━━ SUPPLIED MATERIAL ━━
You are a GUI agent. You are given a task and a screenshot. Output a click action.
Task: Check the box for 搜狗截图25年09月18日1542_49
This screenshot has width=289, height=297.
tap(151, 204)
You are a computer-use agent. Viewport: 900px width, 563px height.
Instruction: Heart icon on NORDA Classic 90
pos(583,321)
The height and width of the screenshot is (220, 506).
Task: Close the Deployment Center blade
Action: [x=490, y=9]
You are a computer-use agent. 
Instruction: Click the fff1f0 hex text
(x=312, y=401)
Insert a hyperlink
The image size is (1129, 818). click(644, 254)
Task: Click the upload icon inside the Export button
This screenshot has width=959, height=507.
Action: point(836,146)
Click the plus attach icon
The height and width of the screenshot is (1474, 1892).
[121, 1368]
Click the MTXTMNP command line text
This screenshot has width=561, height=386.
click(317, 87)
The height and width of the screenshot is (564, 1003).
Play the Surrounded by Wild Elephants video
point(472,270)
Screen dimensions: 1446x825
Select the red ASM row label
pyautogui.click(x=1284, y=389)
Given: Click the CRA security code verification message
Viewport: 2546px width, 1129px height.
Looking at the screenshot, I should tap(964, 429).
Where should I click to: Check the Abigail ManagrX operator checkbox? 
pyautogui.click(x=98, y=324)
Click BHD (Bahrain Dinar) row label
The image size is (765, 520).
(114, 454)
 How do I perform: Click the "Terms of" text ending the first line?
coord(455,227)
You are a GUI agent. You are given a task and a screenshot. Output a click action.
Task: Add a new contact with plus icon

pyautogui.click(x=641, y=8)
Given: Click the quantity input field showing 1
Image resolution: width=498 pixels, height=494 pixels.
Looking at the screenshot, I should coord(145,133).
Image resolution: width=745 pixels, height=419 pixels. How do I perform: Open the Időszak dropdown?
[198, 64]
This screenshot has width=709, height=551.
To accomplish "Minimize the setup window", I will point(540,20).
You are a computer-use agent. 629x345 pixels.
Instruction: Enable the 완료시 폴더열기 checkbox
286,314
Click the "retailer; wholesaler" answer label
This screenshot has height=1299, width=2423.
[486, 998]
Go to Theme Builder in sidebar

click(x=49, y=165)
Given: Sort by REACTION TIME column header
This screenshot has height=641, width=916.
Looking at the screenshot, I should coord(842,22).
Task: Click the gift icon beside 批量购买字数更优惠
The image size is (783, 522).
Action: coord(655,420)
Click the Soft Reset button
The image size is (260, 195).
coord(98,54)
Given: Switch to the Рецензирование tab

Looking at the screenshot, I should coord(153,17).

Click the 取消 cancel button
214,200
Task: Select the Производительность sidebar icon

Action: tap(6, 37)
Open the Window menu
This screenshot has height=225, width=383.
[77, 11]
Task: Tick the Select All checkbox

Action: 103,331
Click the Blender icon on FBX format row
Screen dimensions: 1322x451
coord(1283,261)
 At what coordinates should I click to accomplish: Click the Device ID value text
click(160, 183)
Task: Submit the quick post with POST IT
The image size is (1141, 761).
━━━
PROBLEM REQUIREMENTS ▸ All the records above need to be set down again exactly as they were given.

EXPECTED ANSWER ▸
You are a GUI agent. You are given a task and a screenshot. Output a click action.
Task: Check the box for 搜狗截图25年09月18日1542_49
This screenshot has width=289, height=297.
tap(151, 204)
You are a computer-use agent. Viewport: 900px width, 563px height.
Instruction: Heart icon on NORDA Classic 90
pos(583,321)
The height and width of the screenshot is (220, 506).
Task: Close the Deployment Center blade
Action: [x=490, y=9]
You are a computer-use agent. 
Instruction: Click the fff1f0 hex text
(x=312, y=401)
Insert a hyperlink
The image size is (1129, 818). click(644, 254)
Task: Click the upload icon inside the Export button
This screenshot has width=959, height=507.
Action: point(836,146)
Click the plus attach icon
The height and width of the screenshot is (1474, 1892).
[121, 1368]
Click the MTXTMNP command line text
This screenshot has width=561, height=386.
click(317, 87)
The height and width of the screenshot is (564, 1003).
Play the Surrounded by Wild Elephants video
point(472,270)
Screen dimensions: 1446x825
Select the red ASM row label
pyautogui.click(x=1284, y=389)
Given: Click the CRA security code verification message
Viewport: 2546px width, 1129px height.
Looking at the screenshot, I should tap(964, 429).
Where should I click to: Check the Abigail ManagrX operator checkbox? 
pyautogui.click(x=98, y=324)
Click BHD (Bahrain Dinar) row label
The image size is (765, 520).
(114, 454)
 How do I perform: Click the "Terms of" text ending the first line?
coord(455,227)
You are a GUI agent. You are given a task and a screenshot. Output a click action.
Task: Add a new contact with plus icon

pyautogui.click(x=641, y=8)
Given: Click the quantity input field showing 1
Image resolution: width=498 pixels, height=494 pixels.
Looking at the screenshot, I should coord(145,133).
Image resolution: width=745 pixels, height=419 pixels. How do I perform: Open the Időszak dropdown?
[198, 64]
This screenshot has width=709, height=551.
To accomplish "Minimize the setup window", I will point(540,20).
You are a computer-use agent. 629x345 pixels.
Instruction: Enable the 완료시 폴더열기 checkbox
286,314
Click the "retailer; wholesaler" answer label
This screenshot has height=1299, width=2423.
[486, 998]
Go to Theme Builder in sidebar

click(x=49, y=165)
Given: Sort by REACTION TIME column header
This screenshot has height=641, width=916.
Looking at the screenshot, I should coord(842,22).
Task: Click the gift icon beside 批量购买字数更优惠
The image size is (783, 522).
Action: coord(655,420)
Click the Soft Reset button
The image size is (260, 195).
coord(98,54)
Given: Switch to the Рецензирование tab

Looking at the screenshot, I should coord(153,17).

Click the 取消 cancel button
214,200
Task: Select the Производительность sidebar icon

Action: tap(6, 37)
Open the Window menu
This screenshot has height=225, width=383.
[77, 11]
Task: Tick the Select All checkbox

Action: 103,331
Click the Blender icon on FBX format row
Screen dimensions: 1322x451
coord(1283,261)
 At what coordinates should I click to accomplish: Click the Device ID value text
click(160, 183)
Task: Submit the quick post with POST IT
The image size is (1141, 761).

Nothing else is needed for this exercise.